======== Estratto ========

Durante  le missioni della campagna principale, accadrà fin troppo spesso di ritrovarsi a crivellare di colpi nemici. Siano uomini di legge o  mascalzoni, tutti vorranno la testa di Arthur e della banda. L’abilità speciale di Arthur, il Dead Eye, gli permette di rallentare il tempo e  sparare così più rapidamente dei propri avversari. Un potere che rende molto meno tediose le diverse ondate di nemici,  vero e proprio impiccio a quanto di veritiero si muove al di fuori delle missioni. Massacrare mercenari pari a metà dei cittadini di Valentine va in conflitto con l’astio nel combattimento di Arthur. Un uomo che spara solo quando è costretto a farlo. Ma in fondo Red Dead Redemption 2 è un videogioco, e il ritmo incalzante delle sparatorie fa decisamente parte dell’esperienza.

======== Elenco ========

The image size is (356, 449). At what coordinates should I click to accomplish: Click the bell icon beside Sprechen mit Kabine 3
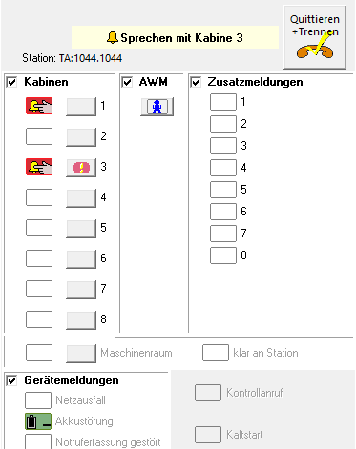(x=112, y=38)
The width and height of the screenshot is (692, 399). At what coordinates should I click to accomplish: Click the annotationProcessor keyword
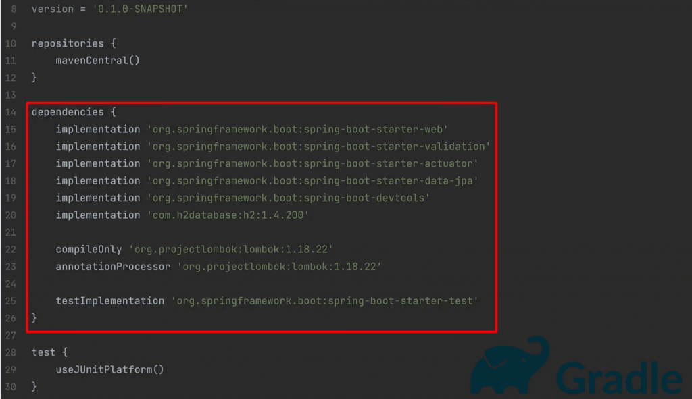pyautogui.click(x=113, y=267)
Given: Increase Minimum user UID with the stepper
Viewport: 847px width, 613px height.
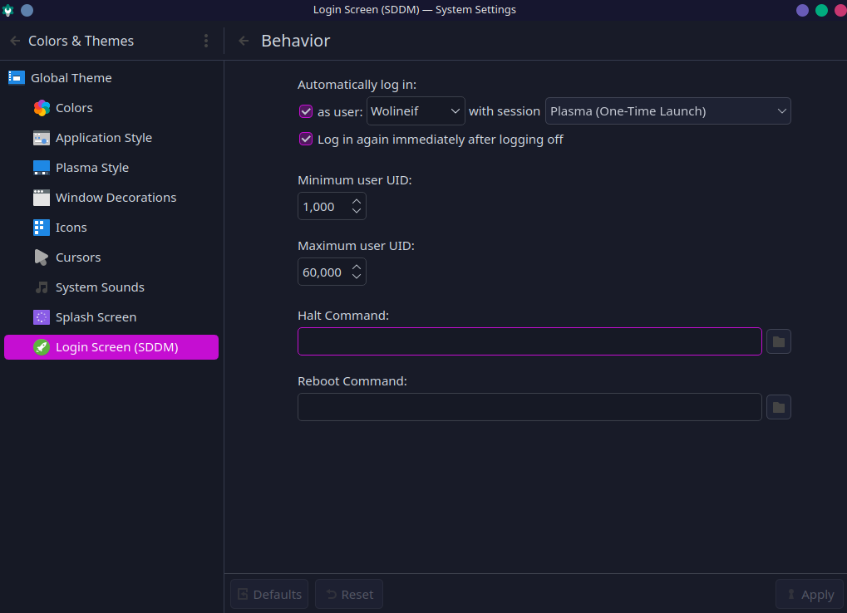Looking at the screenshot, I should coord(357,201).

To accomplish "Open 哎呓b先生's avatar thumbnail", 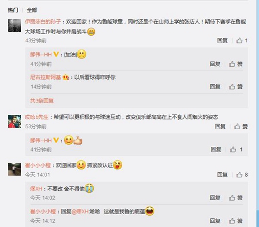I will point(15,122).
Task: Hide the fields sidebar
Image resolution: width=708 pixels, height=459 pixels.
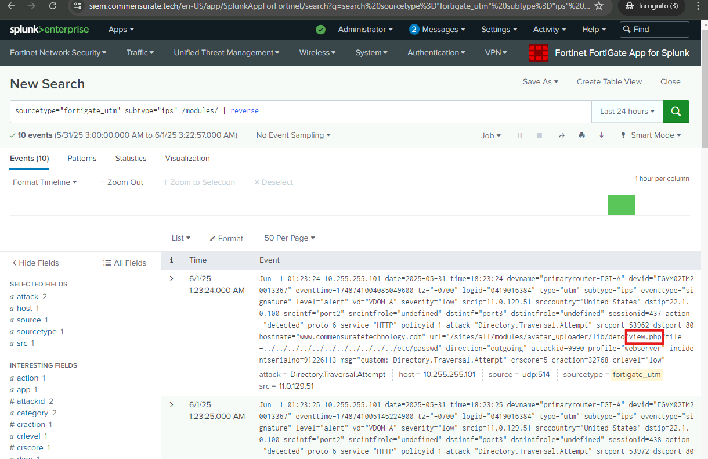Action: 35,263
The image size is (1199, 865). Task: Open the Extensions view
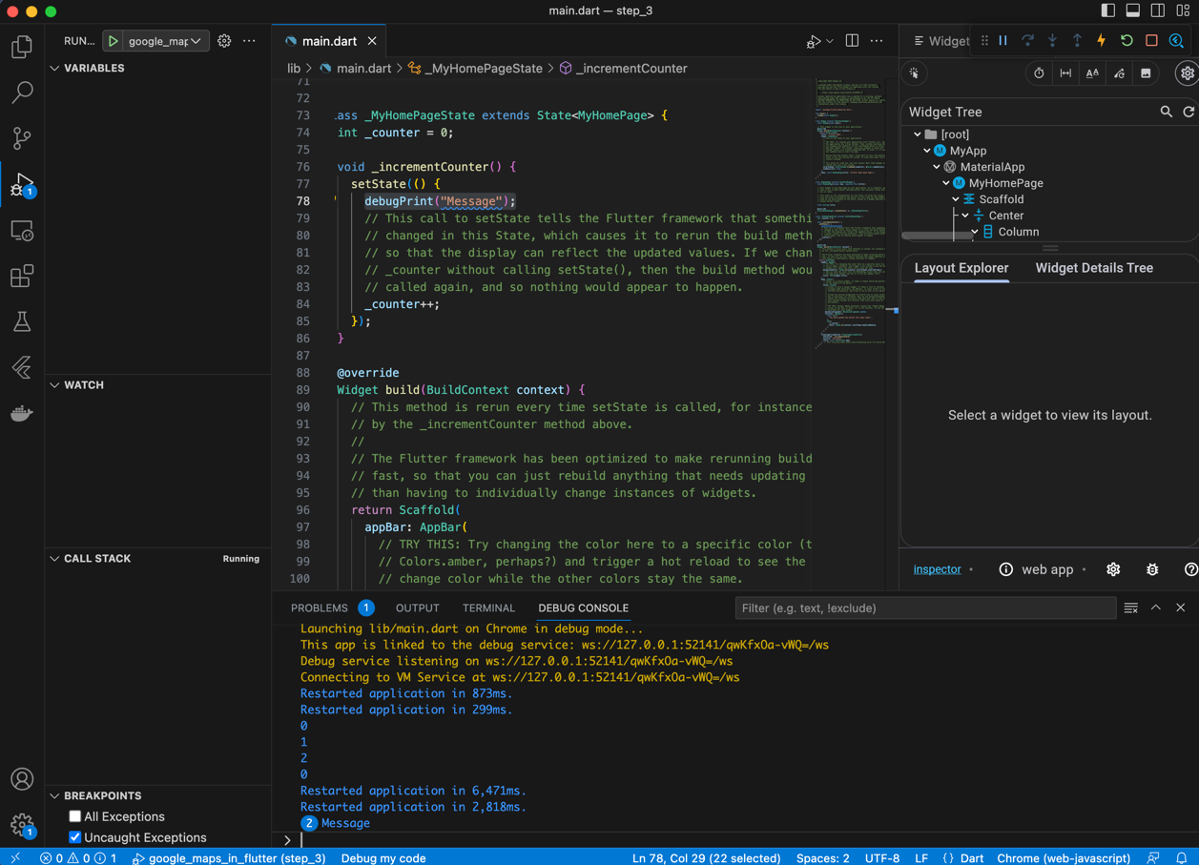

========

Obiettivi:
A. Risponda alle seguenti domande sull'estratto dedicato a Red Dead Redemption 2:
(i) Come si chiama l'abilità speciale di Arthur?
(ii) Di quale città vengono menzionati i cittadini?
(iii) In quale circostanza spara Arthur, secondo l'estratto?
B. Ripeta fedelmente le righe dell'elenco a partire da quella che contiene "Task: Hide the fields sidebar" fino alla fine dell'elenco compresa, omettendo le immagini.
L'estratto e l'elenco sono del tutto indipendenti l'uno dall'altro.

Risposte in ordine:
A.
(i) Dead Eye.
(ii) Valentine.
(iii) Solo quando è costretto a farlo.

B.
Task: Hide the fields sidebar
Image resolution: width=708 pixels, height=459 pixels.
Action: 35,263
The image size is (1199, 865). Task: Open the Extensions view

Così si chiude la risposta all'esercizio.